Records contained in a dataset
-- Opening Marker --

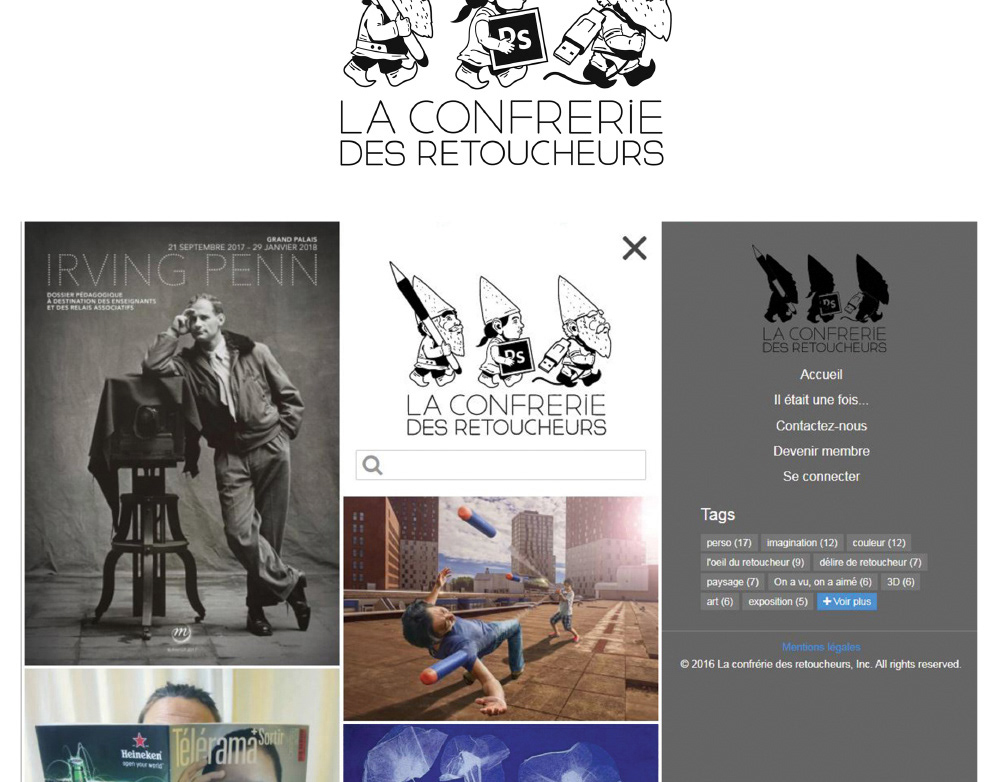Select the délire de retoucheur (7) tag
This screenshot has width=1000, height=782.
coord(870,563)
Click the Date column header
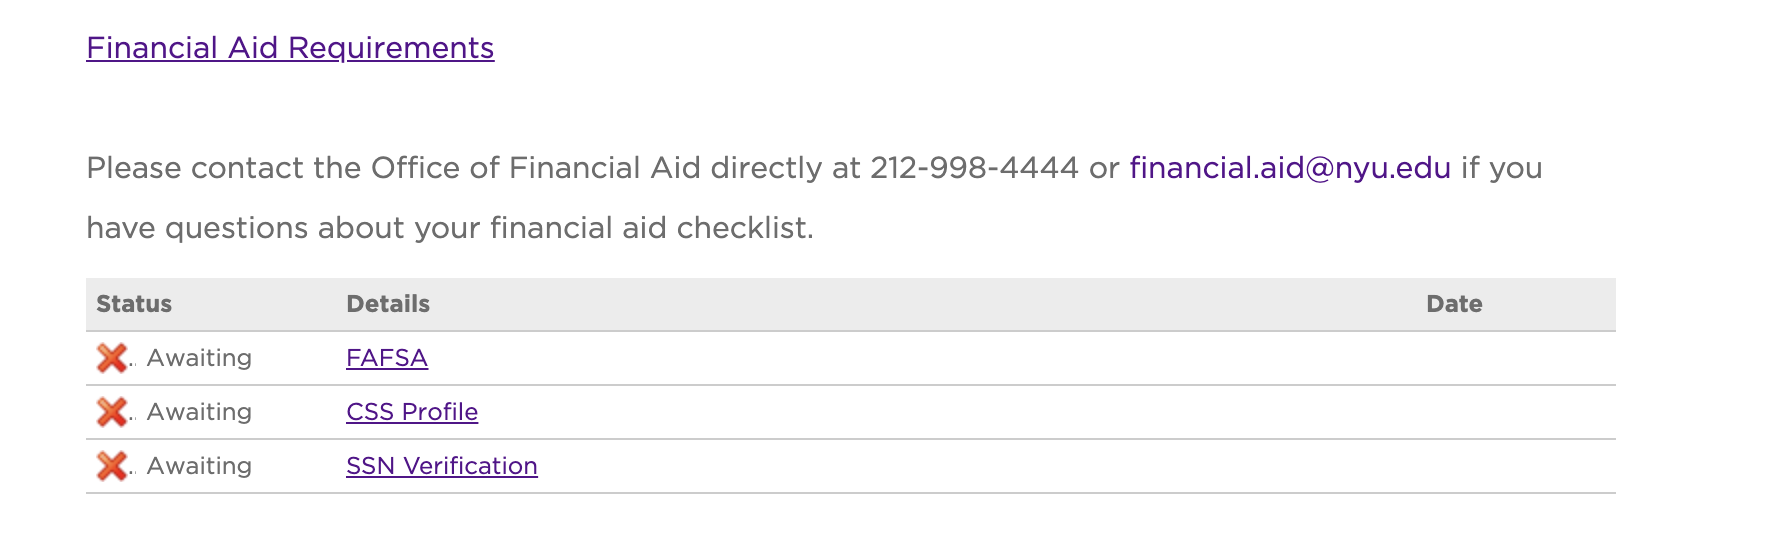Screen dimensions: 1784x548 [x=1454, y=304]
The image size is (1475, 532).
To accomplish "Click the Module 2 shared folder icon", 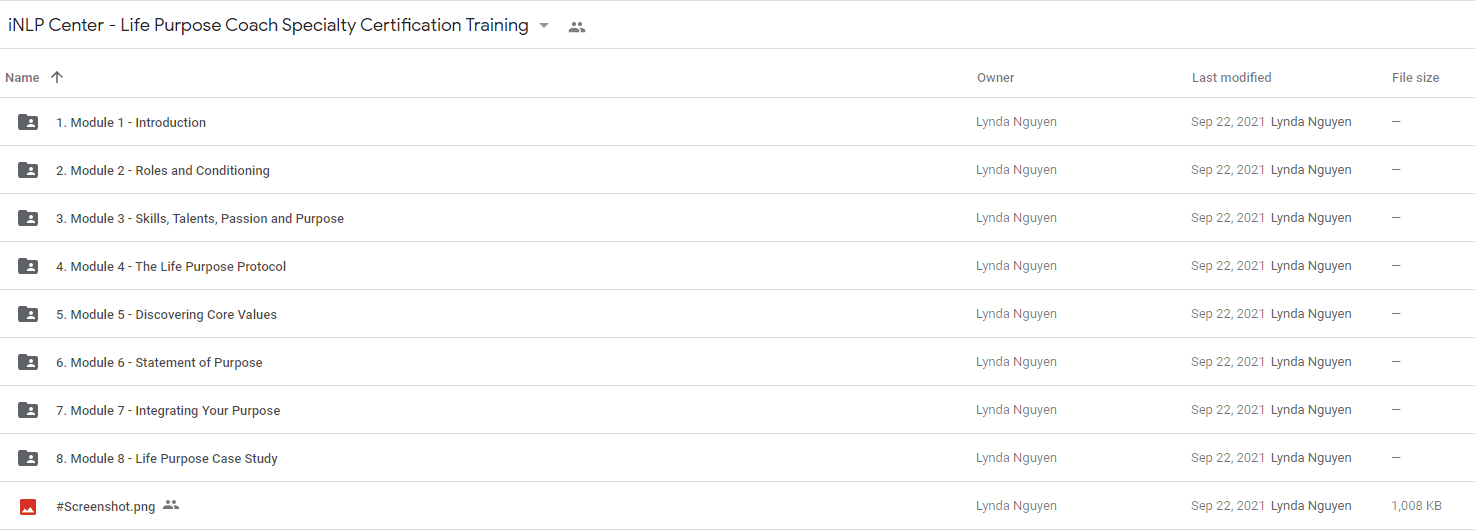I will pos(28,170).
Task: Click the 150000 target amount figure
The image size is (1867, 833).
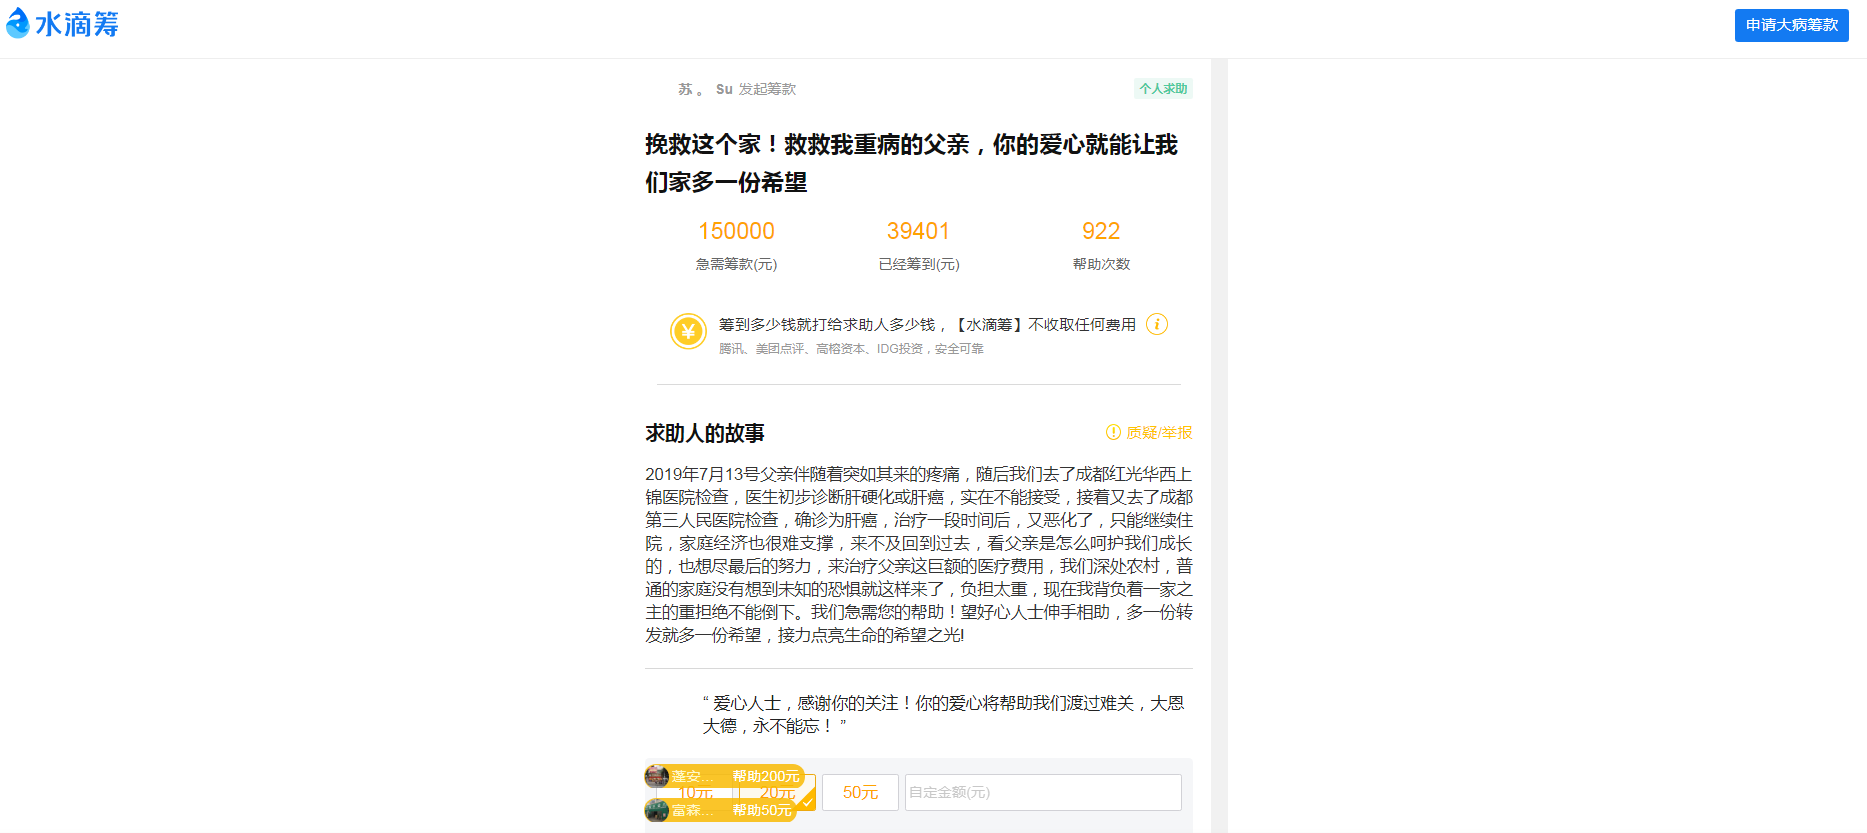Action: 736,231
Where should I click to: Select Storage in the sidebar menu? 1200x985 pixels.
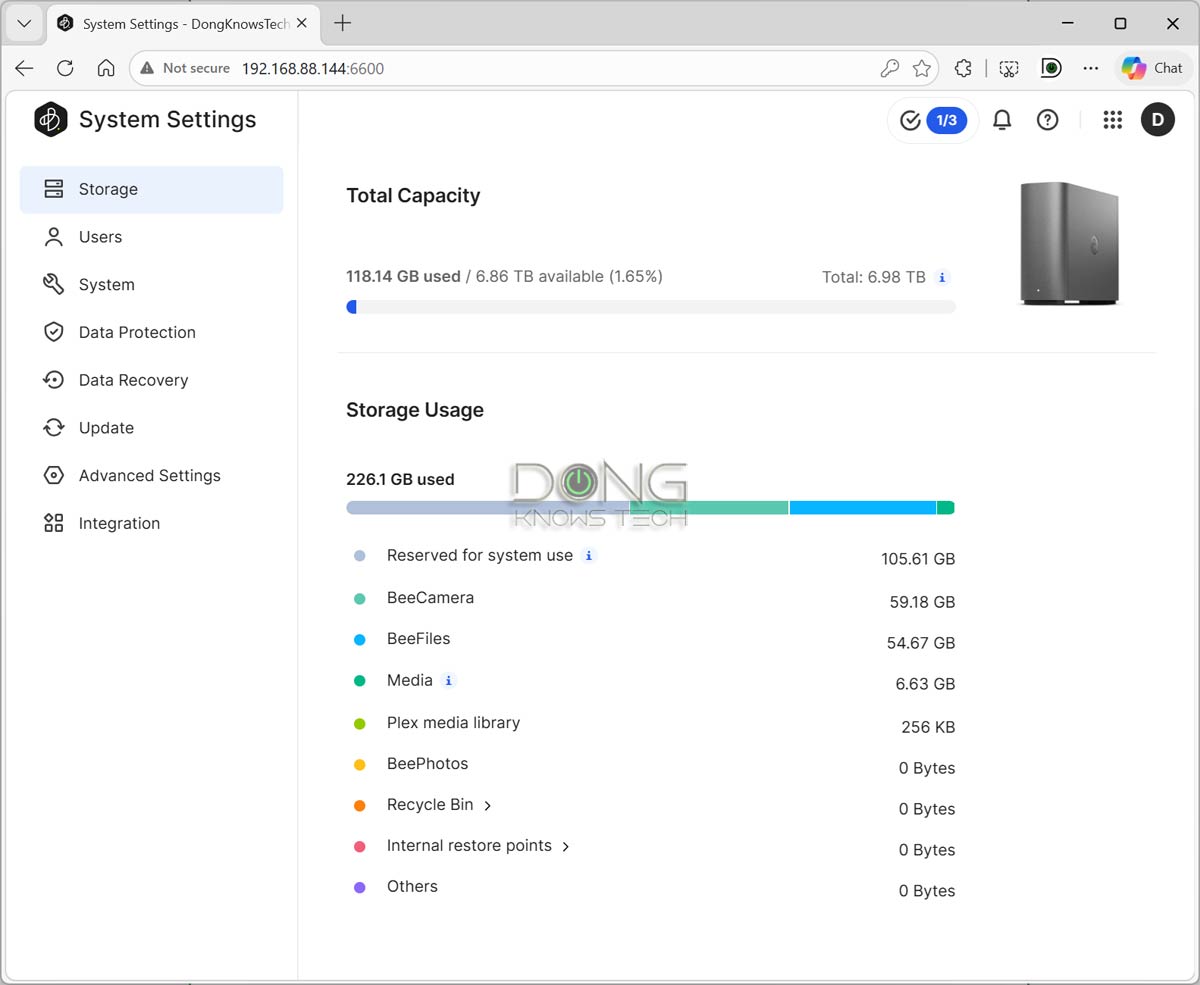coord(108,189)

-- Closing Marker --

◆ What you need to do:
Leave out all pictures and retype precisely the lines that run from the line containing "Task: Click the 150000 target amount figure" to the last line of the records.

◆ Finished exercise:
Task: Click the 150000 target amount figure
The image size is (1867, 833).
Action: 736,231
Where should I click to: Select Storage in the sidebar menu? 1200x985 pixels.
coord(108,189)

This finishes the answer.